- **ASSIGNMENT**
Nothing should differ between your answer and the records.

▼

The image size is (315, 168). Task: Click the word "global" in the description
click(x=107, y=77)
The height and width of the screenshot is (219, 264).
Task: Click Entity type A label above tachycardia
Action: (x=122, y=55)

▲

- **TASK RESPONSE**
The image size is (315, 168). Task: Click the word "global" in the description
click(x=107, y=77)
The height and width of the screenshot is (219, 264).
Task: Click Entity type A label above tachycardia
Action: (x=122, y=55)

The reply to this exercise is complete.